:: EXERCISE INSTRUCTIONS ::
Please copy, word for word, the part of the rows below that begins with the line containing "What do you see at coordinates (192, 370)" and ends with the line containing "pyautogui.click(x=80, y=521)", with both of those lines included.

===== RECORDED DATA

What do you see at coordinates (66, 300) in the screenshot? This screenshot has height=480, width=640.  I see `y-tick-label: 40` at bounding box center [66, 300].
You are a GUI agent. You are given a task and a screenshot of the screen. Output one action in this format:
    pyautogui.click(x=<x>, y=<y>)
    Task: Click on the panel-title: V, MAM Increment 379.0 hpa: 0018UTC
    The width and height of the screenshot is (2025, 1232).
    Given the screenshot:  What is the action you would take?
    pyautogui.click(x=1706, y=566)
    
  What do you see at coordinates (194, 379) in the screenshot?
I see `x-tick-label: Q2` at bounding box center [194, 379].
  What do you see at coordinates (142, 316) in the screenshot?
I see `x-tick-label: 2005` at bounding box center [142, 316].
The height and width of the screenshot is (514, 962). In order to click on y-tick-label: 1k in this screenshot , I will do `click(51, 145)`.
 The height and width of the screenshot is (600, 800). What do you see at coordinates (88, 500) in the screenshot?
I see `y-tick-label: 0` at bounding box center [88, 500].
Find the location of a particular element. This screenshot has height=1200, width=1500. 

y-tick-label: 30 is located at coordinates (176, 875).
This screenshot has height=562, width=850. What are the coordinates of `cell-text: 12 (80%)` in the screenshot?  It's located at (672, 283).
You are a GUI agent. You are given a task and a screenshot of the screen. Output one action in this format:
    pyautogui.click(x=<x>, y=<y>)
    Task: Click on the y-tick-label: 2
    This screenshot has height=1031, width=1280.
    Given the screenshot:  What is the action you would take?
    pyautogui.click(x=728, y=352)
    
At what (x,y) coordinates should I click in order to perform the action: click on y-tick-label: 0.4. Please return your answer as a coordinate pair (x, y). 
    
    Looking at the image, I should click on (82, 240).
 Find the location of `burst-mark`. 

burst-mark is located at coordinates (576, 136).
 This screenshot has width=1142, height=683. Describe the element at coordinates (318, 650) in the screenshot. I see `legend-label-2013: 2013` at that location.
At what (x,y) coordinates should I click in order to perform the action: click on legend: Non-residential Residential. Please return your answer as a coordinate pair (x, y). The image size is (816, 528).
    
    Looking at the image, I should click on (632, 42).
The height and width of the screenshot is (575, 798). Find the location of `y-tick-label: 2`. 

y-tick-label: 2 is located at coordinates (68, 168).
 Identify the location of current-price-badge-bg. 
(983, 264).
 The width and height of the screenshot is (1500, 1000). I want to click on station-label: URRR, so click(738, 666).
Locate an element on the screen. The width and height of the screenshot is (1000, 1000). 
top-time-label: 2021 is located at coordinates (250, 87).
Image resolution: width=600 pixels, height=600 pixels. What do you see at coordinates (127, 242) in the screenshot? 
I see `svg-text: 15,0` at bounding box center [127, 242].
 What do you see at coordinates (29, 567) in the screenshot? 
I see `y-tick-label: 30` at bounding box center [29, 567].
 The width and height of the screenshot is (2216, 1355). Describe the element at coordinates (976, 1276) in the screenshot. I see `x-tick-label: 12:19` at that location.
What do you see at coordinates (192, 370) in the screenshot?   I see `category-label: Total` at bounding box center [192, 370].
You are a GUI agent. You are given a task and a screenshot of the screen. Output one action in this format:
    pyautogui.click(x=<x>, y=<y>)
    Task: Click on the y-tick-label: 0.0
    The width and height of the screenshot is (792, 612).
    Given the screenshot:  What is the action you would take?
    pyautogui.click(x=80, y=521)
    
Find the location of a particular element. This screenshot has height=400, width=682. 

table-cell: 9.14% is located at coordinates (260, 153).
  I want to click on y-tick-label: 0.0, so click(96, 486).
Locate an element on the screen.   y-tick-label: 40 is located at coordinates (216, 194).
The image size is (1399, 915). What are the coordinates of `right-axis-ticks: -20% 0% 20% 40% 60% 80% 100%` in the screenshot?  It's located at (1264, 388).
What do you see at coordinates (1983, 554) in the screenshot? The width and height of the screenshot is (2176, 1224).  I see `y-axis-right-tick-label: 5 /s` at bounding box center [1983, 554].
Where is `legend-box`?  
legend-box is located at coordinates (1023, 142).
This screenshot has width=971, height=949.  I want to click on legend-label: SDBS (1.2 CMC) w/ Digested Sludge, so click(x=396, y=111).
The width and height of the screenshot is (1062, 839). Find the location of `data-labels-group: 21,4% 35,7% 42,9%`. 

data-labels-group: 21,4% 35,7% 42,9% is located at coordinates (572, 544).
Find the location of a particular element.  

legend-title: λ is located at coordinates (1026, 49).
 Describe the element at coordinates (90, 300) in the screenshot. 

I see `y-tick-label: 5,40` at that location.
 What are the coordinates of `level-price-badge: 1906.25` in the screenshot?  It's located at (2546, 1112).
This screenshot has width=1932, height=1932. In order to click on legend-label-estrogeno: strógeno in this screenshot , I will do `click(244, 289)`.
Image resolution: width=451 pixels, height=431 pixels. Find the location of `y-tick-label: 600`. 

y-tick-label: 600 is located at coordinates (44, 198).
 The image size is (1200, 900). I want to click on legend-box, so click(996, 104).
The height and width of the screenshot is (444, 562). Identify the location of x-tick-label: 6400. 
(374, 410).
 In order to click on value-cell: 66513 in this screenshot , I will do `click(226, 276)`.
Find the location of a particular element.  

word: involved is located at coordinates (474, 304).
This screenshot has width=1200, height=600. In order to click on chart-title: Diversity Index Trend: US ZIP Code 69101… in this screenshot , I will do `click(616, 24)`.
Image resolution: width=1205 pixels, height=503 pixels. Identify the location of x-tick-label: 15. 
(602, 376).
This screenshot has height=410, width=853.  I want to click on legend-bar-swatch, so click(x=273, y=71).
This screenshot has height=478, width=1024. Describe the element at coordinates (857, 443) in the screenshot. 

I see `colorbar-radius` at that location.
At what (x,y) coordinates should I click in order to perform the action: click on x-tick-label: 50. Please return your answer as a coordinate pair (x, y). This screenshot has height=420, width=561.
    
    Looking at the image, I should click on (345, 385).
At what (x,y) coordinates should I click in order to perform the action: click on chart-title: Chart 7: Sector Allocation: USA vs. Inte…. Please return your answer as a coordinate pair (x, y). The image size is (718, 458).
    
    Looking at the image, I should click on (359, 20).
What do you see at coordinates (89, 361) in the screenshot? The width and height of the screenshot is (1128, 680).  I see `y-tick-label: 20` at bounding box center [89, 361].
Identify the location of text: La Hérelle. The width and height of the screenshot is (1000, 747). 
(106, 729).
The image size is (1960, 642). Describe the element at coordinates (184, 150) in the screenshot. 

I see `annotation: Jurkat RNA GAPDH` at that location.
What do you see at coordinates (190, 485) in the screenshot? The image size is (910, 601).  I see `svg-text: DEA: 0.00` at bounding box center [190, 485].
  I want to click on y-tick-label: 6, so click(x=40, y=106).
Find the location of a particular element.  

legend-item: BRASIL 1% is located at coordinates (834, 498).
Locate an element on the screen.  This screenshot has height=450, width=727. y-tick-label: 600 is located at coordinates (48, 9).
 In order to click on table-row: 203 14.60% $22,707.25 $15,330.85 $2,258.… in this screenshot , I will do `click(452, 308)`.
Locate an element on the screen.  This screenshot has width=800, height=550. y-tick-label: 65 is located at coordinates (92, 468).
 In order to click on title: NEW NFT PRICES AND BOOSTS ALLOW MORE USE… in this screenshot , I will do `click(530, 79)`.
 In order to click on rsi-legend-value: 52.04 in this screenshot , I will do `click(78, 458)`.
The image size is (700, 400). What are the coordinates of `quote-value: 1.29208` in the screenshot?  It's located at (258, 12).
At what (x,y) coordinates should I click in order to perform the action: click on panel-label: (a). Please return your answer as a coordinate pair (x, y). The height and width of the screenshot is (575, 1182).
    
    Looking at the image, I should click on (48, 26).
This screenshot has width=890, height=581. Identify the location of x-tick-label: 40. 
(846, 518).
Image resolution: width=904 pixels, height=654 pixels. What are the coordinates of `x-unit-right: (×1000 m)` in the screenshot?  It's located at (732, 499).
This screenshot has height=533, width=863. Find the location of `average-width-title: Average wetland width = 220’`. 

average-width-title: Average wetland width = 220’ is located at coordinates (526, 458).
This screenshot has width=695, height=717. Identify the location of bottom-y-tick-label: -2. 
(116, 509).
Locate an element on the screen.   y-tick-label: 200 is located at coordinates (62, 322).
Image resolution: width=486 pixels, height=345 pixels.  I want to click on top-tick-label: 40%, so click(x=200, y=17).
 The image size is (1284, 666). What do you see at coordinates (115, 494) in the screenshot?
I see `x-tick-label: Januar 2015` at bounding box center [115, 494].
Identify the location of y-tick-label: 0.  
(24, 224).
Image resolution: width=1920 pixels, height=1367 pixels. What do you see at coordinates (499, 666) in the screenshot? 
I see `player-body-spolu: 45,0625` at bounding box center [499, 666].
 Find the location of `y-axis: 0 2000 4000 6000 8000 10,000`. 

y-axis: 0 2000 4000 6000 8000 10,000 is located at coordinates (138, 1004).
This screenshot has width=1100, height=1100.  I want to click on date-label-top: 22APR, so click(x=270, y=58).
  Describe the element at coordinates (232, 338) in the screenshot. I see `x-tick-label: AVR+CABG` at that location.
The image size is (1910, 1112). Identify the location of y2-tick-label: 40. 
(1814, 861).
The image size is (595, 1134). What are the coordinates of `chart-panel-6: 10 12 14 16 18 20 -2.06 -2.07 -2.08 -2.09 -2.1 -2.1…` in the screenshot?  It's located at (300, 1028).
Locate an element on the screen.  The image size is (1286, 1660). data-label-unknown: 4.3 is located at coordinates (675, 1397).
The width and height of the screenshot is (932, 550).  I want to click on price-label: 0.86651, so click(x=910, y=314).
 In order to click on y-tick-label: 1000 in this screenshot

==========

:: YOUR RESPONSE ::
What do you see at coordinates (192, 370) in the screenshot?   I see `category-label: Total` at bounding box center [192, 370].
You are a GUI agent. You are given a task and a screenshot of the screen. Output one action in this format:
    pyautogui.click(x=<x>, y=<y>)
    Task: Click on the y-tick-label: 0.0
    The width and height of the screenshot is (792, 612).
    Given the screenshot:  What is the action you would take?
    pyautogui.click(x=80, y=521)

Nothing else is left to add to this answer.